One extraordinary love.

Eleanor
... Red hair, wrong clothes. Standing behind him until he turns his head. Lying beside him until he wakes up. Making everyone else seem drabber and flatter and never good enough...Eleanor.

Park... He knows she'll love a song before he plays it for her. He laughs at her jokes before she ever gets to the punch line. There's a place on his chest, just below his throat, that makes her want to keep promises...Park.

Set over the course of one school year, this is the story of two star-crossed sixteen-year-olds—smart enough to know that first love almost never lasts, but brave and desperate enough to try.


My thoughts:

I actually read a YA romance! I didn't think I would read the whole thing, but Eleanor & Park surprised me. The romance feels real and not girly--I could see a boy reading this book, too. It helped that there was a good amount of mystery surrounding Eleanor's lousy home life. It made me hurt for her. The story did run a bit long for my taste toward the middle, making me skim to get to the meat of the story.

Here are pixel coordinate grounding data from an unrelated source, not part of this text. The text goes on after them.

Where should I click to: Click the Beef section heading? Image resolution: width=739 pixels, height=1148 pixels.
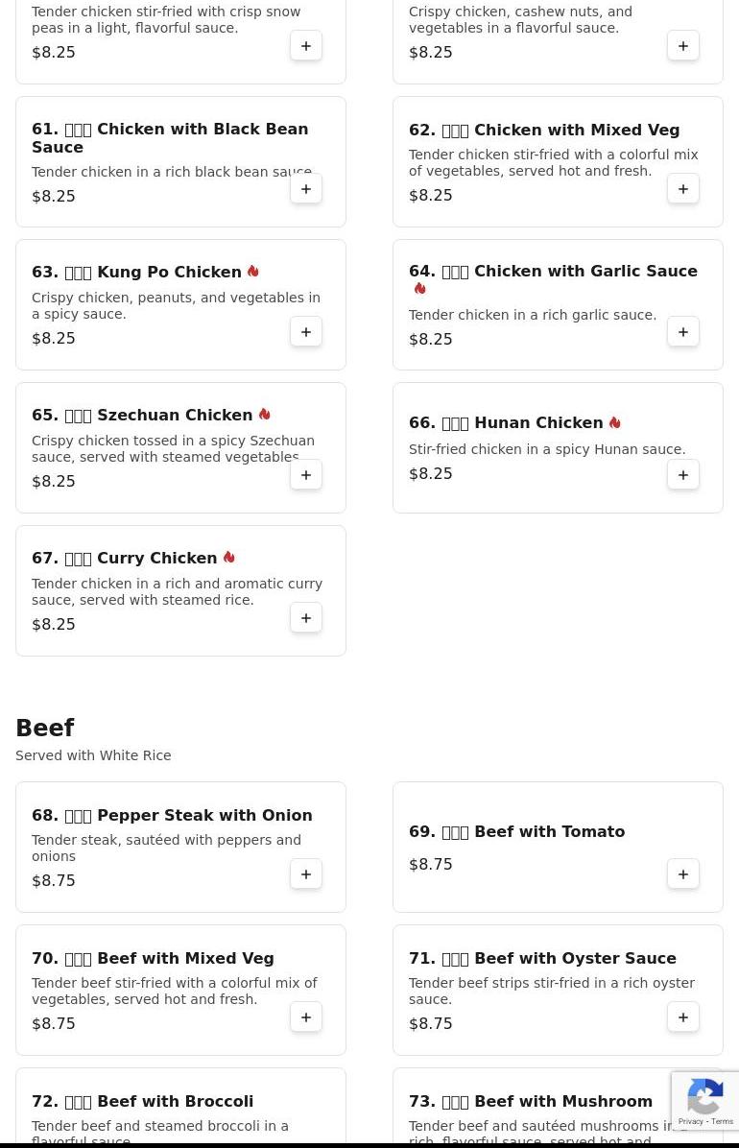point(45,729)
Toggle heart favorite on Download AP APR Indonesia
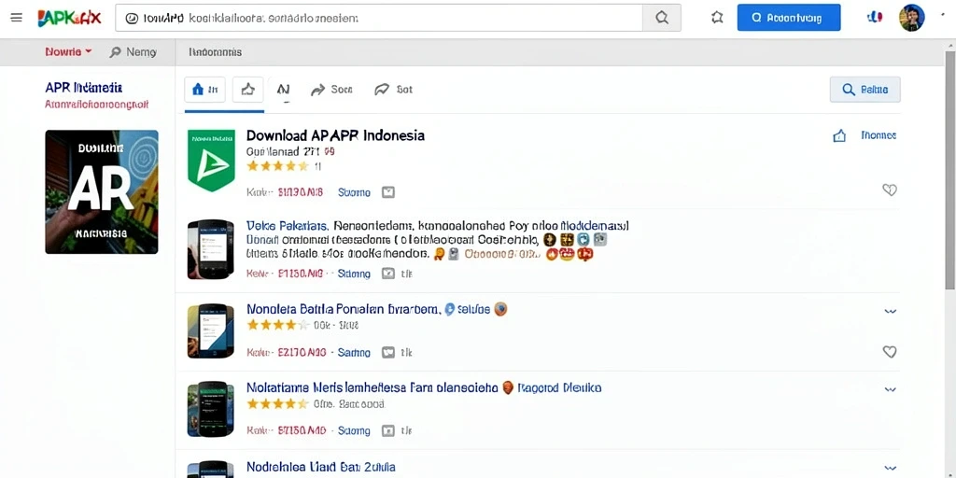The image size is (956, 478). pyautogui.click(x=890, y=190)
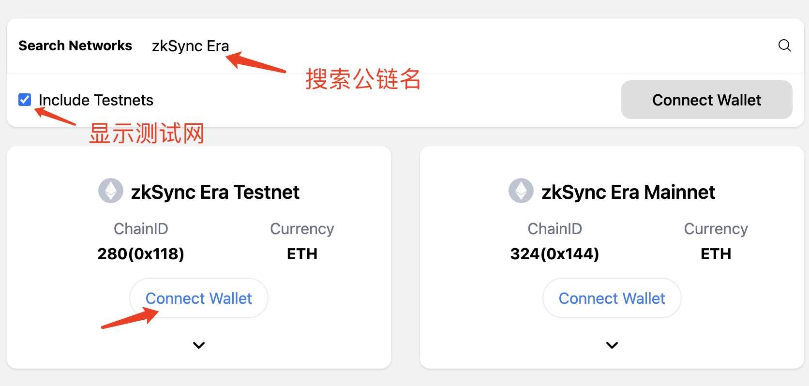Click the ETH currency on Testnet card

click(x=302, y=253)
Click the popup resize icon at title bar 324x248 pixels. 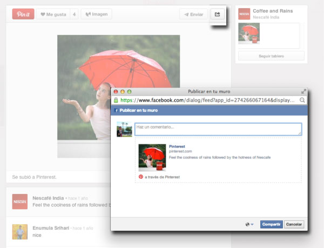(303, 92)
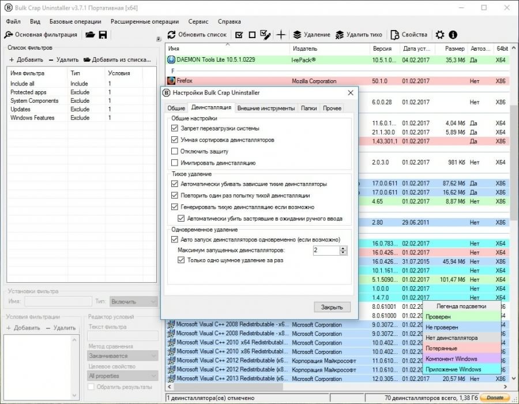Click the floppy disk save icon
519x404 pixels.
click(x=103, y=35)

What teens might find a bit tough is that the book is set in the 1980s but not advertised as such; I've seen this pop in YA and MG a few times now, and I think it's a little bit of a sneaky cheat, probably to avoid dealing with today's technology.

Ample language and mature situations in this book, so probably not for your middle schooler. But also a nice read for us kids from the eighties.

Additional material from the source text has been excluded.